## Aim of the exercise
An exact copy of every entry is needed here; the images stay out.

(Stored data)

□ □ □ □ □ □ □

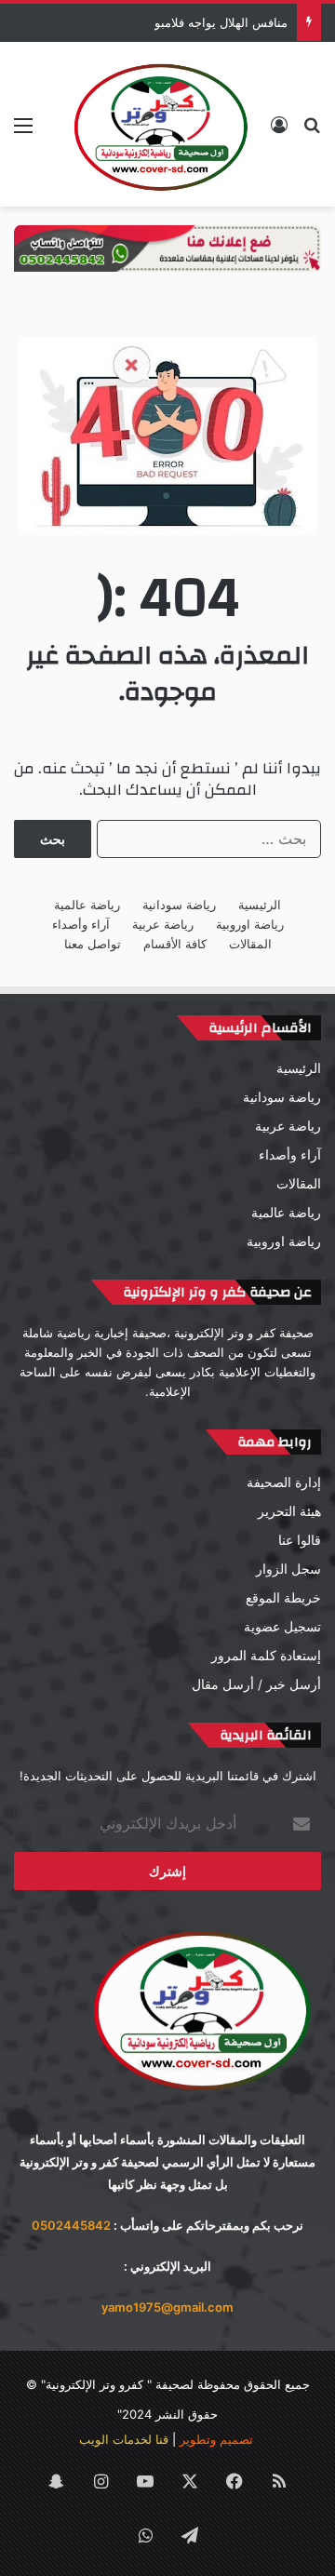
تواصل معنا (92, 943)
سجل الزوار (288, 1569)
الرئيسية (259, 904)
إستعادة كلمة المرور (266, 1655)
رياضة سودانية (179, 904)
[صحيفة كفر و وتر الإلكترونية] (163, 124)
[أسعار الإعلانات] (167, 247)
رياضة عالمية (87, 904)
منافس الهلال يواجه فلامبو (221, 22)
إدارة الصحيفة (284, 1482)
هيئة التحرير (289, 1511)
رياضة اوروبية (250, 924)
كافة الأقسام (175, 943)
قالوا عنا (299, 1540)
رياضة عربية (163, 924)
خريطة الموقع (283, 1597)
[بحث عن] (311, 132)
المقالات (250, 943)
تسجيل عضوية (282, 1626)
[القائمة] (23, 132)
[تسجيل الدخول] (279, 132)
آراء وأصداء (81, 924)
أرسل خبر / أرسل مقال (256, 1684)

□ □ □ □ □ □ □

## Answer space
تواصل معنا (92, 943)
سجل الزوار (288, 1569)
الرئيسية (259, 904)
إستعادة كلمة المرور (266, 1655)
رياضة سودانية (179, 904)
[صحيفة كفر و وتر الإلكترونية] (163, 124)
[أسعار الإعلانات] (167, 247)
رياضة عالمية (87, 904)
منافس الهلال يواجه فلامبو (221, 22)
إدارة الصحيفة (284, 1482)
هيئة التحرير (289, 1511)
رياضة اوروبية (250, 924)
كافة الأقسام (175, 943)
قالوا عنا (299, 1540)
رياضة عربية (163, 924)
خريطة الموقع (283, 1597)
[بحث عن] (311, 132)
المقالات (250, 943)
تسجيل عضوية (282, 1626)
[القائمة] (23, 132)
[تسجيل الدخول] (279, 132)
آراء وأصداء (81, 924)
أرسل خبر / أرسل مقال (256, 1684)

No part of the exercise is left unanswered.